The bill says the Governor may not use executive order authority to issue any order or to authorize the commissioner of education to alter school schedules, curtail school activities, or order schools closed.
The legislation passed 40-27 with four Democrats and two Independents joining Senate Republicans.
Gov. Walz’s executive orders closing schools have been among his most questioned and controversial orders of the outbreak.

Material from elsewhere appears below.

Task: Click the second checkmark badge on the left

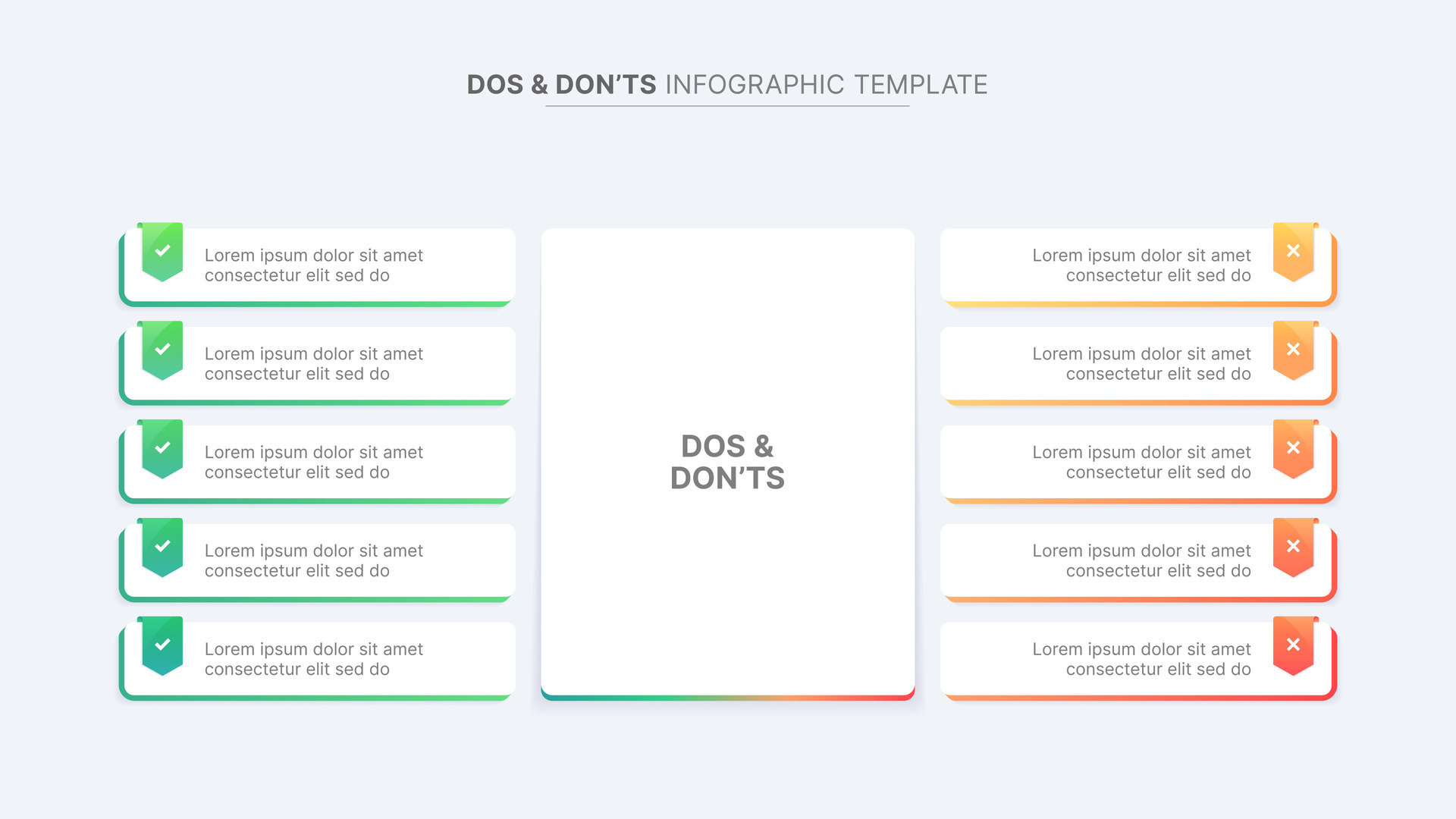Action: (x=162, y=349)
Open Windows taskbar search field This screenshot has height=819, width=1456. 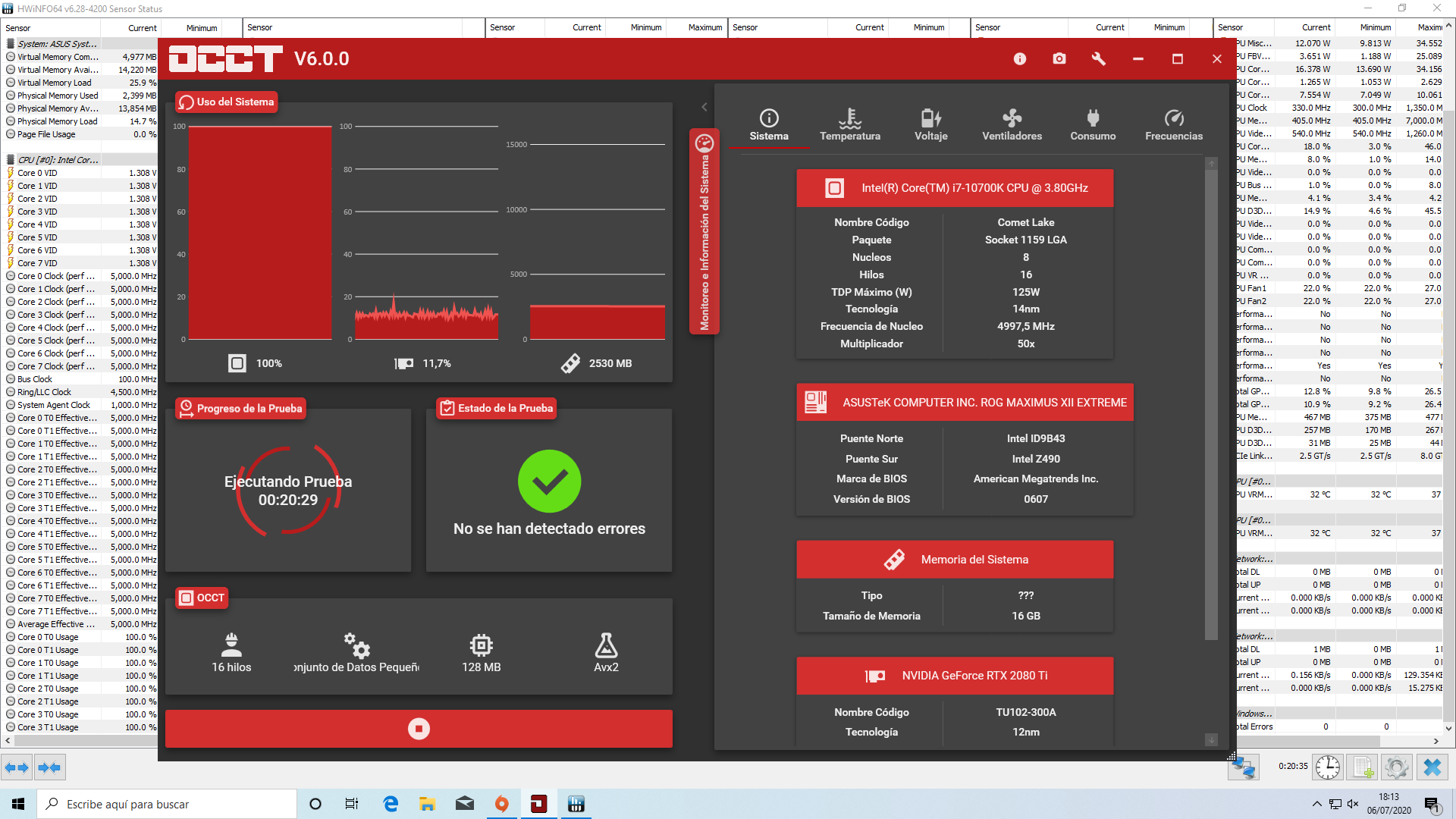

There is mounting evidence, including research from the CDC, that schools pose a minimal risk of spreading the coronavirus. A fall Reuters report that studied 191 countries also found no clear link between school reopenings and coronavirus surges. In addition, Axios looked at several studies and found schools are not Covid hotspots, and the Atlantic Magazine wrote that kids are not superspreaders and that it’s time to reopen schools. The New York Times reported on evidence that schools, especially elementary schools, are not “stoking community transmission.”
On Wednesday, Governor Walz revised his Safe Learning Plan but still holds state authority to change education plans going forward.
“The Governor is slowly tweaking the dials, but he is certainly not moving fast enough,” Senator Weber continued. “His own data indicates that transmission rates for teachers is a minuscule .37% which is astounding. Our students need to be back in the classroom, and prolonging their time out of the classroom is an embarrassment on this administration and Minnesota’s teachers’ unions.”